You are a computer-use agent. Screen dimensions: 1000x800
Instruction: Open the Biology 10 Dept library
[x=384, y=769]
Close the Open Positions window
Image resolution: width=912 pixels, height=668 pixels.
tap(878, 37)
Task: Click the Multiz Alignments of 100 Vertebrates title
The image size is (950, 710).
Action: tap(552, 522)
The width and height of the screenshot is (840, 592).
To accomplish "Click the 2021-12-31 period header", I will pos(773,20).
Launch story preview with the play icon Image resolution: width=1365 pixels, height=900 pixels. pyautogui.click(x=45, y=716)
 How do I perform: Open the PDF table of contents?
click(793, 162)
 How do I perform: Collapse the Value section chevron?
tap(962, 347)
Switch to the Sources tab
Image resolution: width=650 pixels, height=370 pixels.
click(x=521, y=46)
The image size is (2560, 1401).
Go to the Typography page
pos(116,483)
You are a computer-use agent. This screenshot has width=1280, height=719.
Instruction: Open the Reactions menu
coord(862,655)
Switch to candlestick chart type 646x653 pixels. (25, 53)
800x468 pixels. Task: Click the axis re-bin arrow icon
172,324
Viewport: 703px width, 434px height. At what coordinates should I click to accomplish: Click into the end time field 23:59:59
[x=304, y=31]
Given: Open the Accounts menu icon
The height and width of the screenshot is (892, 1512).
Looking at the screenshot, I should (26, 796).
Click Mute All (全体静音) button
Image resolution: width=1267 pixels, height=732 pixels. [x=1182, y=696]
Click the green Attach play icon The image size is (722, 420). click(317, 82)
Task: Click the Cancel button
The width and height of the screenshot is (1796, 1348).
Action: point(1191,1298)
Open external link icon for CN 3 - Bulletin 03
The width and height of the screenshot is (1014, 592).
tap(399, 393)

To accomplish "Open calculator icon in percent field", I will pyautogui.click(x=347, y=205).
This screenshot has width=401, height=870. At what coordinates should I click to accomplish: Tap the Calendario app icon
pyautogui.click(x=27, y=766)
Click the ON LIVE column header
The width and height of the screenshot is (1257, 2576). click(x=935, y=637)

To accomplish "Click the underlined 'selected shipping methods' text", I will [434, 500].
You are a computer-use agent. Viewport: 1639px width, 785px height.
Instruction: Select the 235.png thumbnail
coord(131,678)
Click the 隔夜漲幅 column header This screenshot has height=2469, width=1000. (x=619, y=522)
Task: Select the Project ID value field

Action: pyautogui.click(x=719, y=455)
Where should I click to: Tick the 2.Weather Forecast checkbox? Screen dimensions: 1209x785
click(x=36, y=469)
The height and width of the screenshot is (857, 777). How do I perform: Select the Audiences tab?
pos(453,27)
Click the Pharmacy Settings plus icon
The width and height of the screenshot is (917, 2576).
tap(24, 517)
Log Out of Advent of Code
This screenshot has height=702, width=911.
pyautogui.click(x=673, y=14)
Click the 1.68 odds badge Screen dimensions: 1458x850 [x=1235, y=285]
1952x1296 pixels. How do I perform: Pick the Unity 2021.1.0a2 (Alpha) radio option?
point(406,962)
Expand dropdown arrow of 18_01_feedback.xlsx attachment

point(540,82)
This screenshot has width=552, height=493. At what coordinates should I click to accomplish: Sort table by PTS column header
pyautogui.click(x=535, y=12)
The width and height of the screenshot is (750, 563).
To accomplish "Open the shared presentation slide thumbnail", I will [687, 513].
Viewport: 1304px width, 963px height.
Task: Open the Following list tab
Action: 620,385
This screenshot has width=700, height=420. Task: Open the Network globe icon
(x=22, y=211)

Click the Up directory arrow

Aim
Convert the material above into a JSON list of strings, with one string for each line and the blank lines left out.

Solution to this problem
[
  "You are a computer-use agent. Screen dimensions: 1000x800",
  "Instruction: Open the Biology 10 Dept library",
  "[x=384, y=769]",
  "Close the Open Positions window",
  "Image resolution: width=912 pixels, height=668 pixels.",
  "tap(878, 37)",
  "Task: Click the Multiz Alignments of 100 Vertebrates title",
  "The image size is (950, 710).",
  "Action: tap(552, 522)",
  "The width and height of the screenshot is (840, 592).",
  "To accomplish \"Click the 2021-12-31 period header\", I will pos(773,20).",
  "Launch story preview with the play icon Image resolution: width=1365 pixels, height=900 pixels. pyautogui.click(x=45, y=716)",
  " How do I perform: Open the PDF table of contents?",
  "click(793, 162)",
  " How do I perform: Collapse the Value section chevron?",
  "tap(962, 347)",
  "Switch to the Sources tab",
  "Image resolution: width=650 pixels, height=370 pixels.",
  "click(x=521, y=46)",
  "The image size is (2560, 1401).",
  "Go to the Typography page",
  "pos(116,483)",
  "You are a computer-use agent. This screenshot has width=1280, height=719.",
  "Instruction: Open the Reactions menu",
  "coord(862,655)",
  "Switch to candlestick chart type 646x653 pixels. (25, 53)",
  "800x468 pixels. Task: Click the axis re-bin arrow icon",
  "172,324",
  "Viewport: 703px width, 434px height. At what coordinates should I click to accomplish: Click into the end time field 23:59:59",
  "[x=304, y=31]",
  "Given: Open the Accounts menu icon",
  "The height and width of the screenshot is (892, 1512).",
  "Looking at the screenshot, I should (26, 796).",
  "Click Mute All (全体静音) button",
  "Image resolution: width=1267 pixels, height=732 pixels. [x=1182, y=696]",
  "Click the green Attach play icon The image size is (722, 420). click(317, 82)",
  "Task: Click the Cancel button",
  "The width and height of the screenshot is (1796, 1348).",
  "Action: point(1191,1298)",
  "Open external link icon for CN 3 - Bulletin 03",
  "The width and height of the screenshot is (1014, 592).",
  "tap(399, 393)",
  "To accomplish \"Open calculator icon in percent field\", I will pyautogui.click(x=347, y=205).",
  "This screenshot has width=401, height=870. At what coordinates should I click to accomplish: Tap the Calendario app icon",
  "pyautogui.click(x=27, y=766)",
  "Click the ON LIVE column header",
  "The width and height of the screenshot is (1257, 2576). click(x=935, y=637)",
  "To accomplish \"Click the underlined 'selected shipping methods' text\", I will [434, 500].",
  "You are a computer-use agent. Viewport: 1639px width, 785px height.",
  "Instruction: Select the 235.png thumbnail",
  "coord(131,678)",
  "Click the 隔夜漲幅 column header This screenshot has height=2469, width=1000. (x=619, y=522)",
  "Task: Select the Project ID value field",
  "Action: pyautogui.click(x=719, y=455)",
  "Where should I click to: Tick the 2.Weather Forecast checkbox? Screen dimensions: 1209x785",
  "click(x=36, y=469)",
  "The height and width of the screenshot is (857, 777). How do I perform: Select the Audiences tab?",
  "pos(453,27)",
  "Click the Pharmacy Settings plus icon",
  "The width and height of the screenshot is (917, 2576).",
  "tap(24, 517)",
  "Log Out of Advent of Code",
  "This screenshot has height=702, width=911.",
  "pyautogui.click(x=673, y=14)",
  "Click the 1.68 odds badge Screen dimensions: 1458x850 [x=1235, y=285]",
  "1952x1296 pixels. How do I perform: Pick the Unity 2021.1.0a2 (Alpha) radio option?",
  "point(406,962)",
  "Expand dropdown arrow of 18_01_feedback.xlsx attachment",
  "point(540,82)",
  "This screenshot has width=552, height=493. At what coordinates should I click to accomplish: Sort table by PTS column header",
  "pyautogui.click(x=535, y=12)",
  "The width and height of the screenshot is (750, 563).",
  "To accomplish \"Open the shared presentation slide thumbnail\", I will [687, 513].",
  "Viewport: 1304px width, 963px height.",
  "Task: Open the Following list tab",
  "Action: 620,385",
  "This screenshot has width=700, height=420. Task: Open the Network globe icon",
  "(x=22, y=211)",
  "Click the Up directory arrow"
]